• [The input]
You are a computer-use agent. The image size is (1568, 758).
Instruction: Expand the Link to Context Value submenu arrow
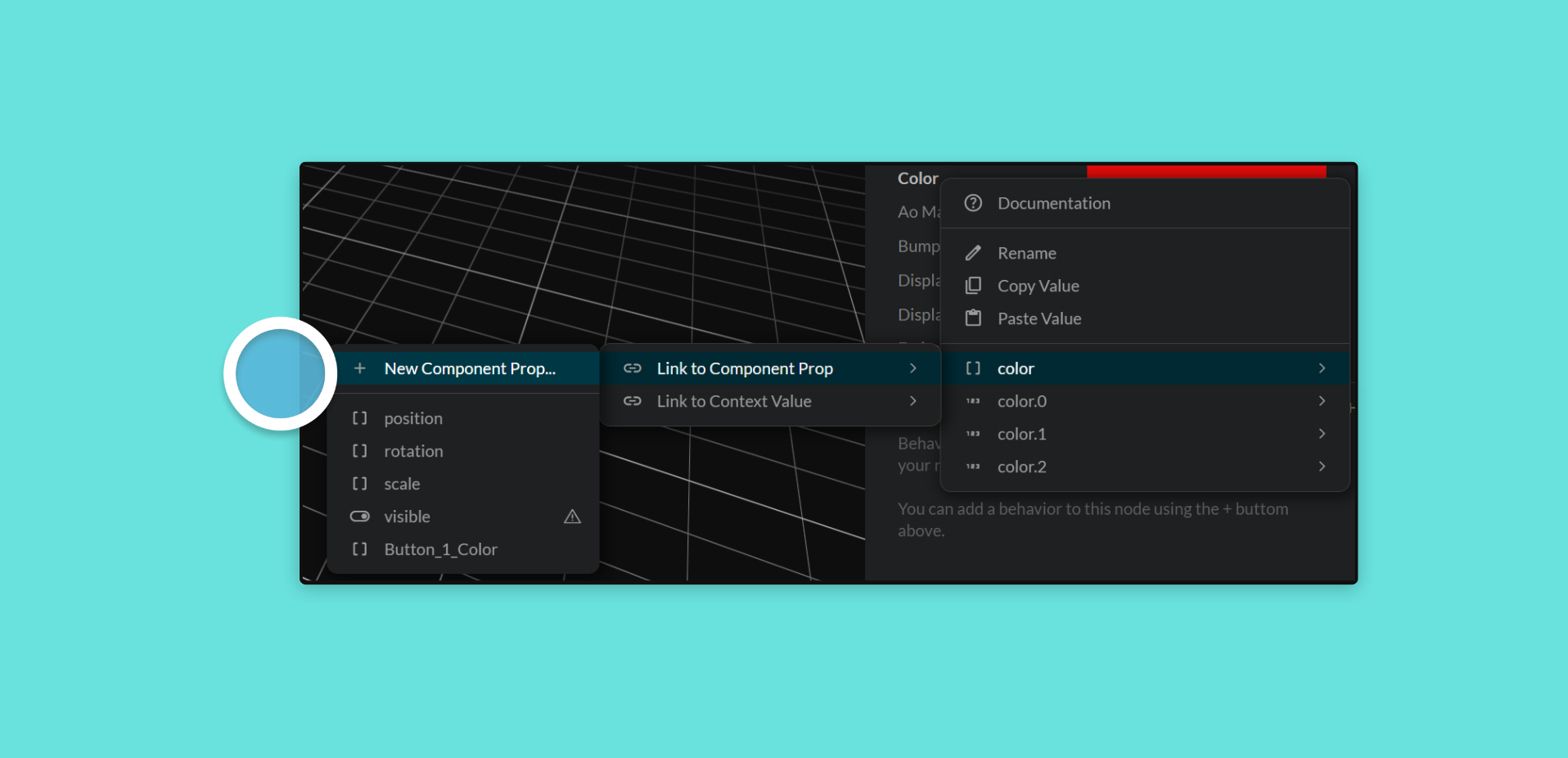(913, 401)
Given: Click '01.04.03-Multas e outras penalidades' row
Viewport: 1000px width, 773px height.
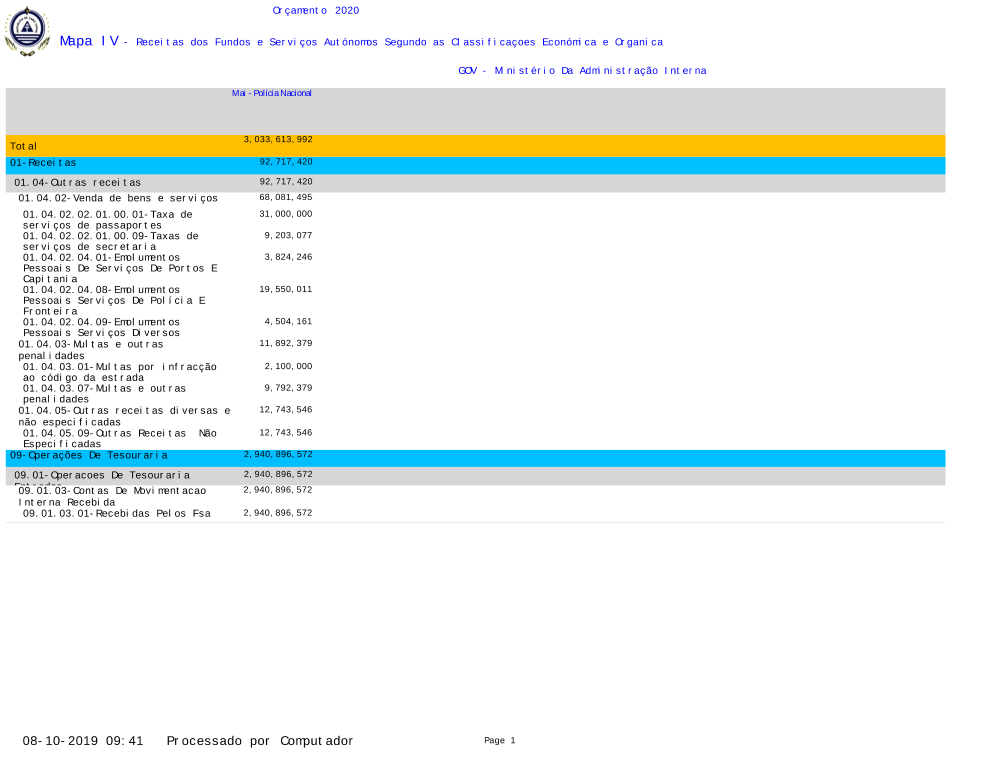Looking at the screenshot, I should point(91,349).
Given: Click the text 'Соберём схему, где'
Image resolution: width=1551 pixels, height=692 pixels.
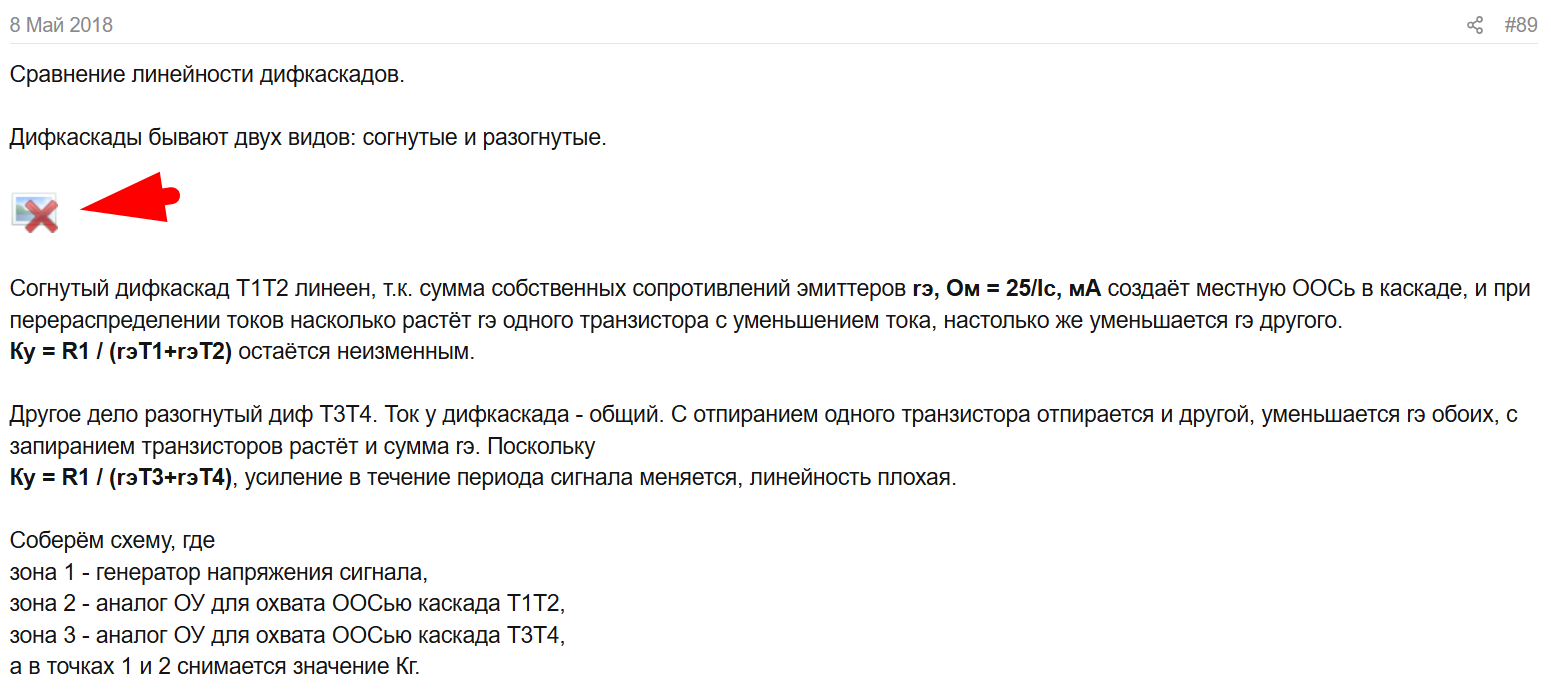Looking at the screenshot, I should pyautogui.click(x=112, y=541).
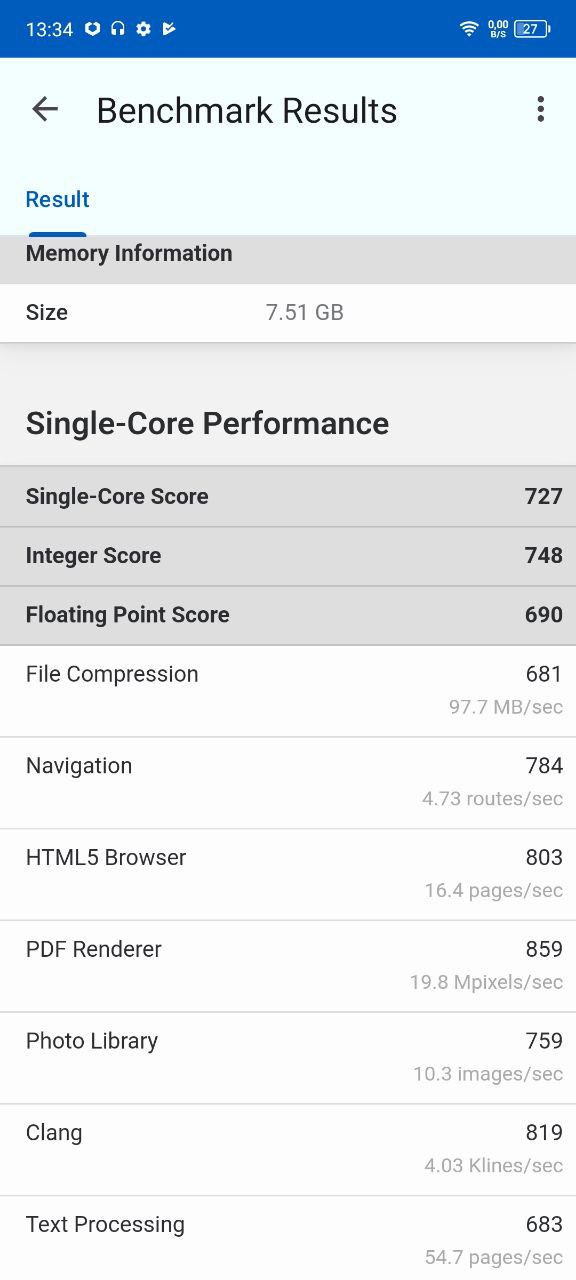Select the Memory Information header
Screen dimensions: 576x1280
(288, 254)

• [Problem statement] Everything from the line containing "Given: Click the text 'Соберём схему, где'" through the last line of the listing above must be output exactly, except the pictures.

• [Result of this exercise]
Given: Click the text 'Соберём схему, где'
Image resolution: width=1551 pixels, height=692 pixels.
Looking at the screenshot, I should pyautogui.click(x=112, y=541).
Select the Memory Information header
Screen dimensions: 576x1280
(288, 254)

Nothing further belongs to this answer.